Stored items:
BEGIN
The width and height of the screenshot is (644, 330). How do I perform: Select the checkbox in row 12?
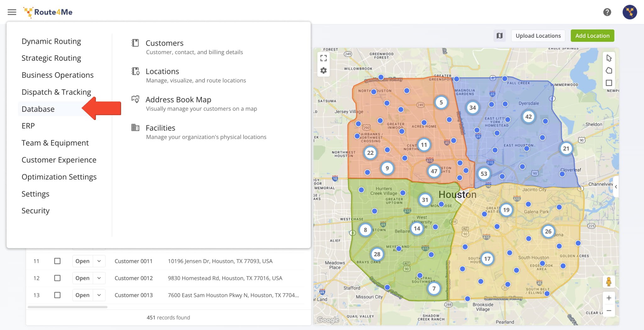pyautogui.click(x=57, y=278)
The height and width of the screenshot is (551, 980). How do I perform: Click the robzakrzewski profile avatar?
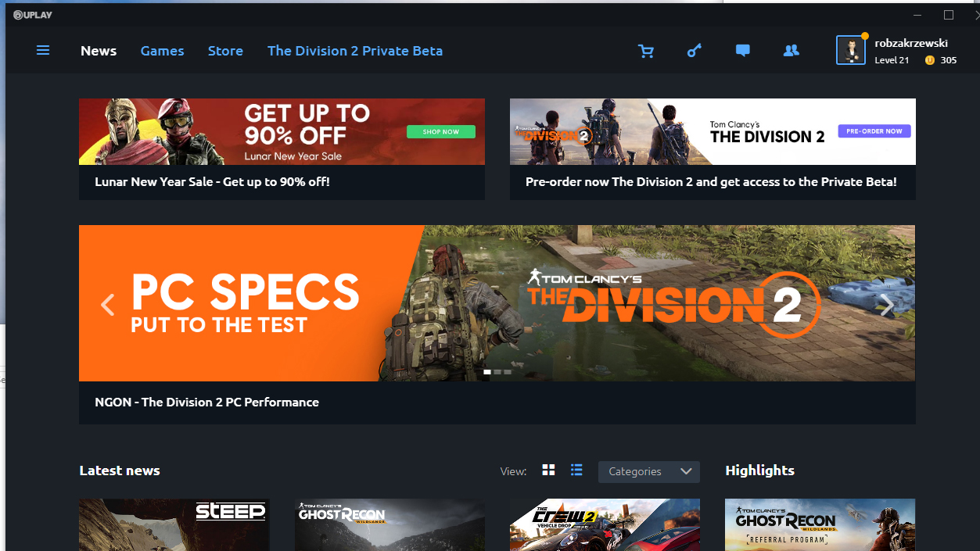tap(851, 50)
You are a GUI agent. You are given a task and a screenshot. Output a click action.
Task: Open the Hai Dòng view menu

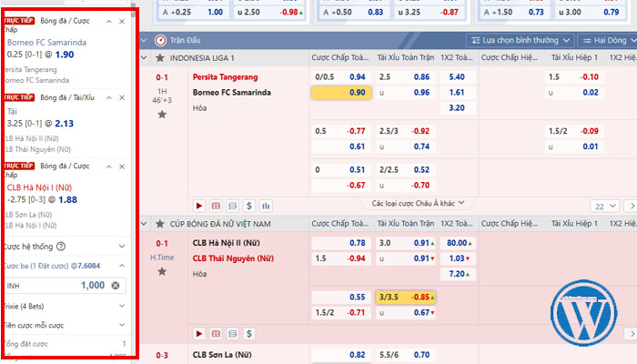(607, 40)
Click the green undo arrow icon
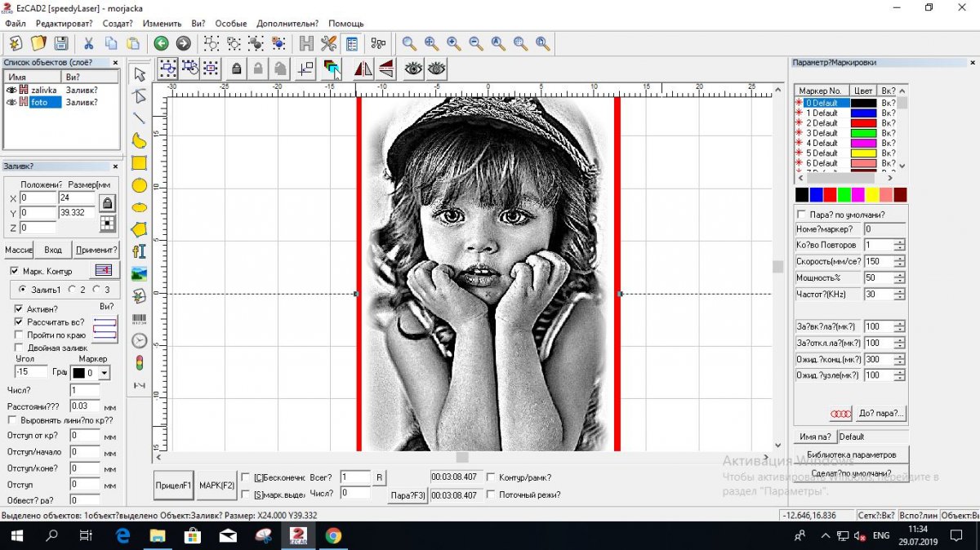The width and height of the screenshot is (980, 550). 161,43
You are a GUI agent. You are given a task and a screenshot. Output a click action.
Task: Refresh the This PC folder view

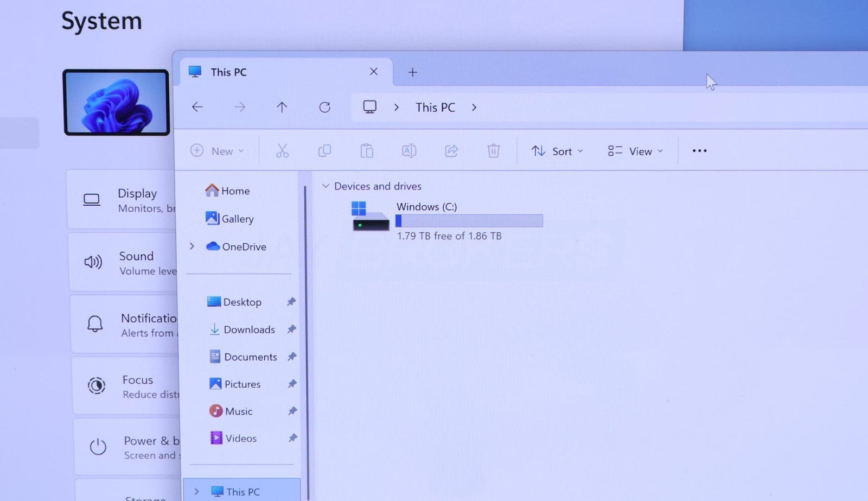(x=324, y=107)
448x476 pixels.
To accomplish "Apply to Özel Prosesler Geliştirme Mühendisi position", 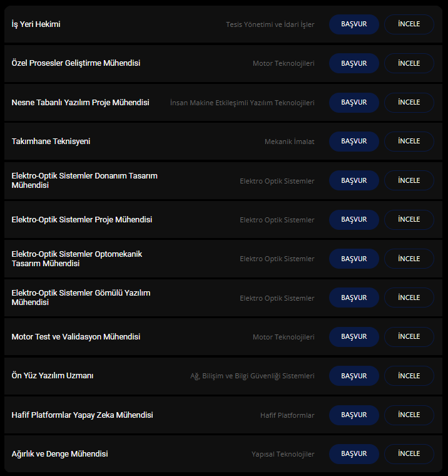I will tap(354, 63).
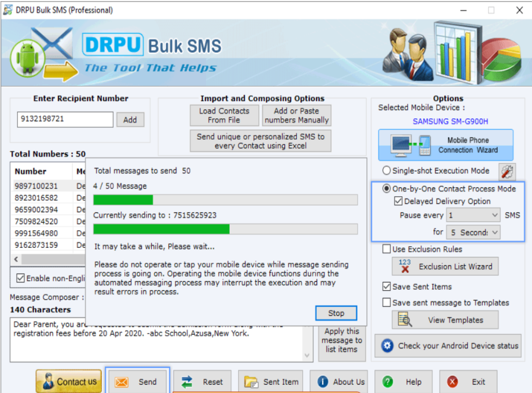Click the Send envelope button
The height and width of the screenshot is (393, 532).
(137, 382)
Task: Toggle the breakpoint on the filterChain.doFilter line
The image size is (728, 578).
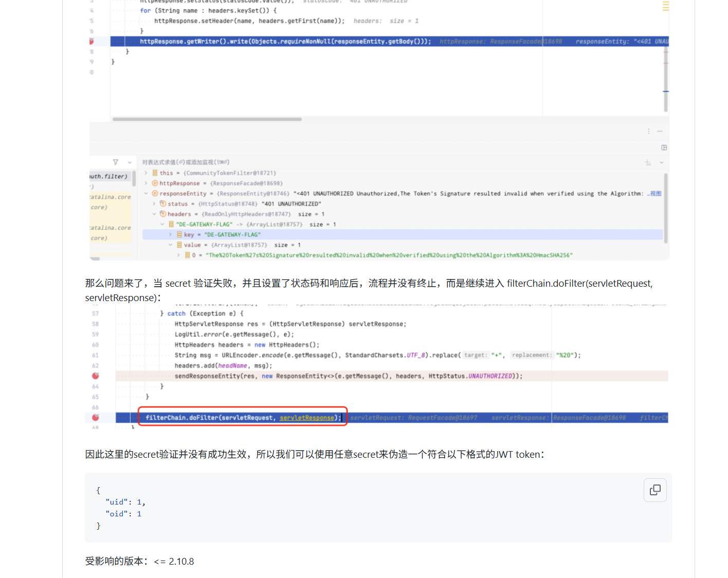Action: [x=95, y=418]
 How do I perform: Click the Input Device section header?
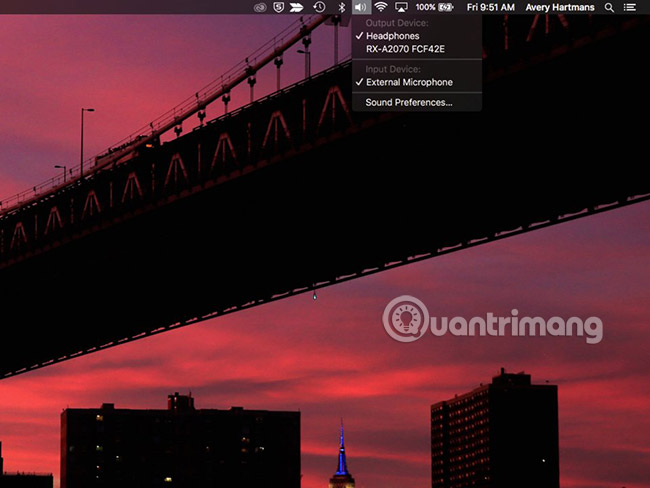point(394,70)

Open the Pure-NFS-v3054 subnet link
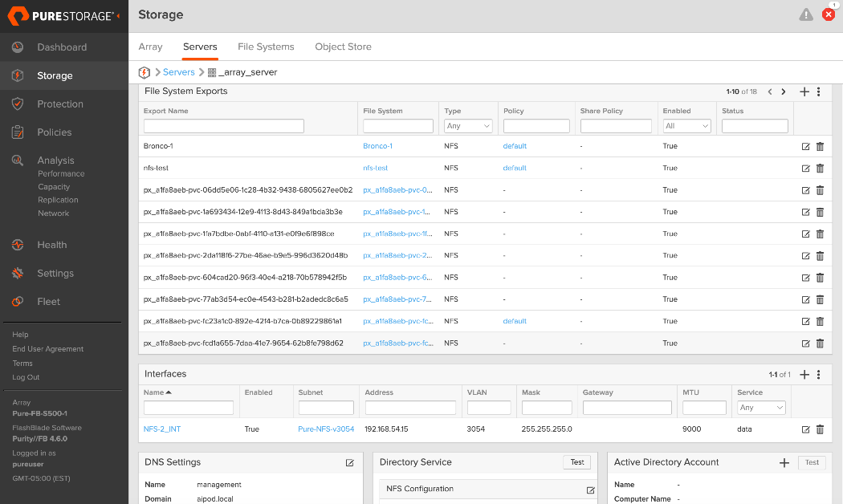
END
Work item: Leave out every picture and copy verbatim the lines running from the line containing "Task: Toggle the" through the final line of the data.

Answer to this problem:
Task: Toggle the breakpoint on the filterChain.doFilter line
The image size is (728, 578).
Action: [x=95, y=418]
 How do I perform: Click the Input Device section header?
point(394,70)

Open the Pure-NFS-v3054 subnet link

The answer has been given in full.